Stored data
>>>
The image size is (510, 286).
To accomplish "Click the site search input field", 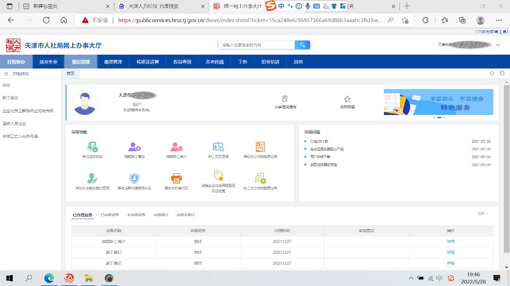I will click(256, 45).
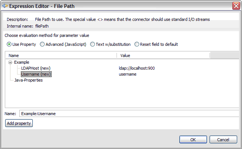242x149 pixels.
Task: Click empty area of the property list
Action: 122,95
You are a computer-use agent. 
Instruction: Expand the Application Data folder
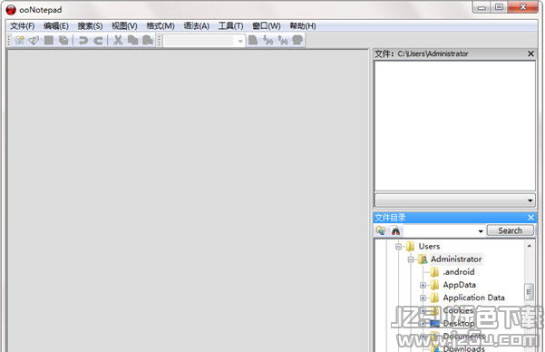pyautogui.click(x=423, y=298)
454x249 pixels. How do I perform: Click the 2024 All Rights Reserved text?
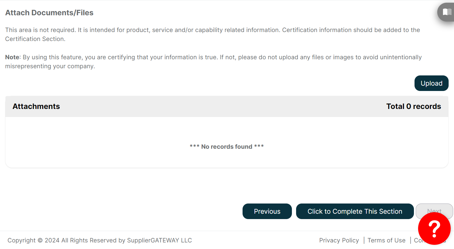pos(81,240)
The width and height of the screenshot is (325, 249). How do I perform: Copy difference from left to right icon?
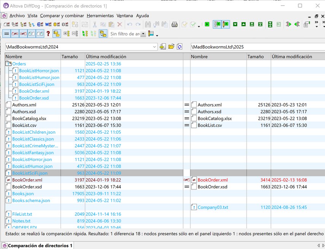click(288, 24)
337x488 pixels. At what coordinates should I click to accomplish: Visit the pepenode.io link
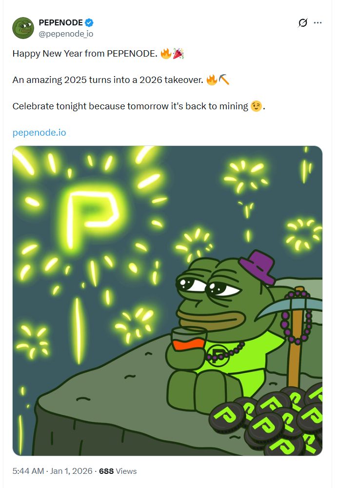point(39,132)
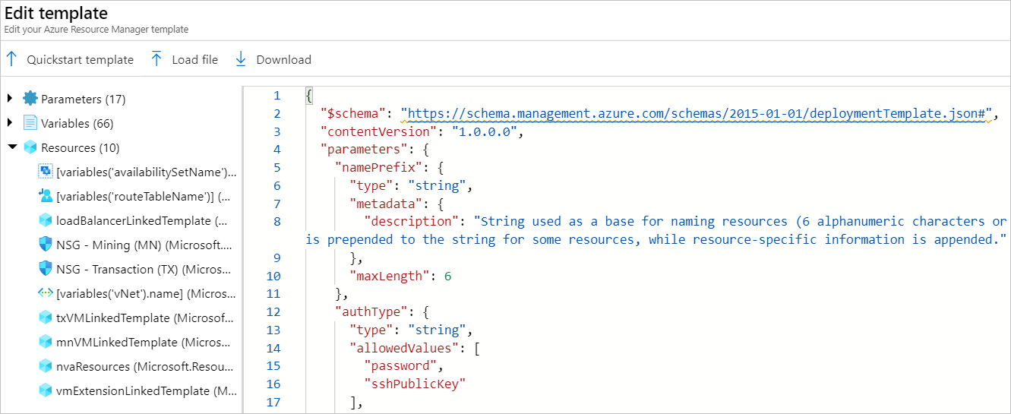Click the NSG - Mining shield icon
1011x414 pixels.
point(45,245)
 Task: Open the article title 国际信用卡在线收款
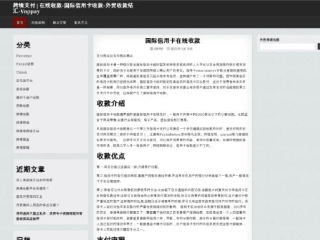tap(170, 41)
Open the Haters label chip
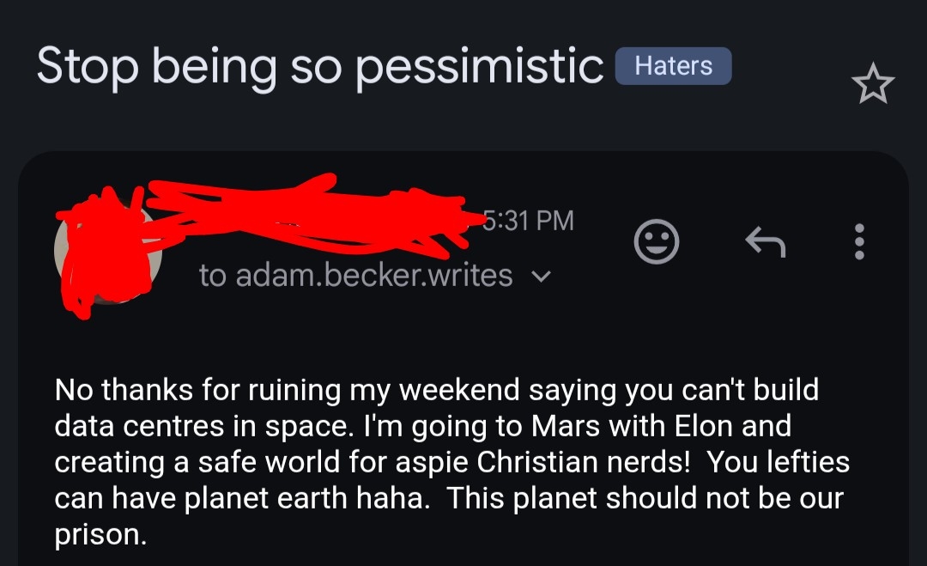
<<<
■ Task to carry out: Print the lines from the one holding "You are a computer-use agent." through the last line of the records, word for word, and omit the pictures.

■ Output of the task:
You are a computer-use agent. 
Instruction: Expand the Application Data folder
pyautogui.click(x=423, y=298)
454x249 pixels. How do I perform: Click the 2024 All Rights Reserved text?
pos(81,240)
The width and height of the screenshot is (325, 249). How do I perform: Copy difference from left to right icon?
click(288, 24)
337x488 pixels. At what coordinates should I click to accomplish: Visit the pepenode.io link
point(39,132)
Click the NSG - Mining shield icon
1011x414 pixels.
point(45,245)
 Task: Open the article title 国际信用卡在线收款
tap(170, 41)
Open the Haters label chip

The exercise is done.